Luis Farías Mackey
Éramos unos chamacos de secundaria, Alfonso Romera había agotado el programa de la SEP de Doctrinas Filosóficas y aprovechó la última semana de clases para introducirnos a la situación límite de Jasper y al mundo insondable de Teilhard de Chardin. En mala hora, porque en mis primeros años de derecho apuré la obra entera de Chardin antes que los textos de la carrera, que tuve que recuperar más tarde.
Comparaba entonces nuestra situación límite de adolescentes, en un mundo que cambiaba vertiginosamente, con los hombres y mujeres de las cavernas, entre dinosaurios, erupciones y una naturaleza indómita. Si ellos habían logrado salir de ello y evolucionar, decía, nosotros cuantimás. Tengo presente el argumento de Teilhard: si inconscientemente el humano no tuviese fe en la evolución, la vida inteligente en el universo hubiese acabado millones de años atrás.
Sin embargo, no todos sobrevivimos: uno se lanzó al suicidio, otros abrazaron el alcohol, a otro un corazón cansado de lo llevo, a dos más un cáncer maldito y un enfisema aún más canijo.
A otros la vida nos castigó para atestiguar la caída de la civilización y el mundo que construimos. A diferencia de la Roma antigua, no fueron los bárbaros quienes se tragaron nuestro de suyo marchito florecimiento, sino los dueños desquiciados del capitalismo terminal. Si no hubiesen sido ellos, hubiese sido su contraparte desde un socialismo también prostituido.
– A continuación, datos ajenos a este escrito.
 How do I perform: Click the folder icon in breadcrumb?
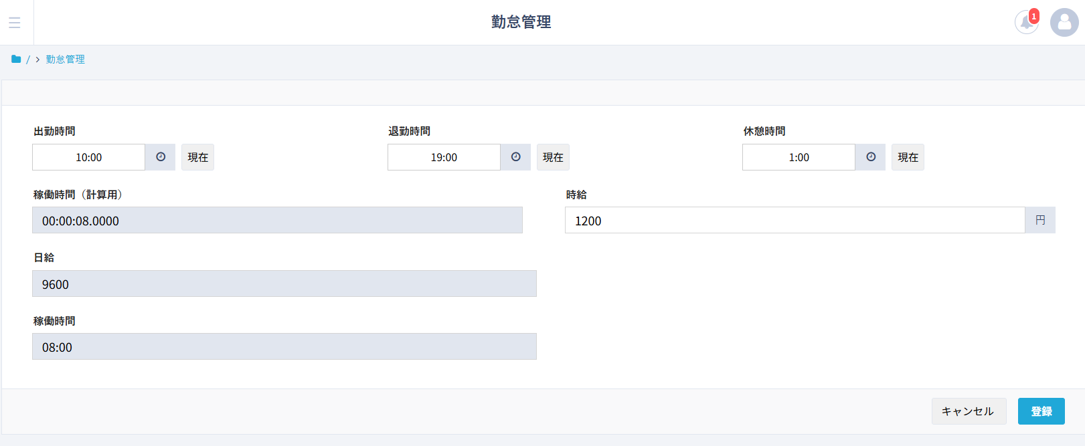click(16, 60)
El hecho es que el mundo muere. Nuestra descomposición casera avanza acorde, sin embargo, con el ocaso del orbe. Un ocaso, a diferencia del de Wagner y Nietzsche, sin dioses y sin Valhalla.
Theilhard, jesuita, al fin, sostenía que la evolución no se construye de abajo hacia arriba, sino que es absorbida, como en popote, desde arriba.
Jamás lo sabré, pero, con Nietzsche, estoy cierto que no hay resurrección sin sepulcro y que, como también decía De Chardin, para que unos cuantos logren conquistar la cima y plantar la bandera, muchos miles tendremos que morir. El sacrificio de los más, decía, justifica por el triunfo de los que toquen las puertas del mañana.
Frente a esa versión idílica, está la catastrofista, hay quien dice la única realista: nada tiene sentido, no hay destino alguno: somos un accidente. Podríamos desaparecer del universo, como una de millones de especie antes, sin que pase nada a escala cósmica. Ni siquiera terráquea.
No alcanzare a ver el desenlace. Quizás México como nación y sueño desaparezca, como antes los toltecas, los teotihuacanos, los tenochcas y tantos otros en nuestro largo haber.
Quizás no acaben nuestras flores ni mueran nuestros cantos, como poetizaba Netzahualcoyotl. Quizás unas y otros son parte de una sinrazón.
Una cosa, sin embargo, me colma de tranquilidad: los macedonios, andis, noroñas, Chávez, ebrards, monreales, citlalis, lenias, jazmines, loretas, rochas, como expresión fétida de nuestra descomposición política, habrán de extinguirse, ya en fase terminal, ya en paso a una evolución para mejor.
¡Puedo ya morir en paz conmigo mismo!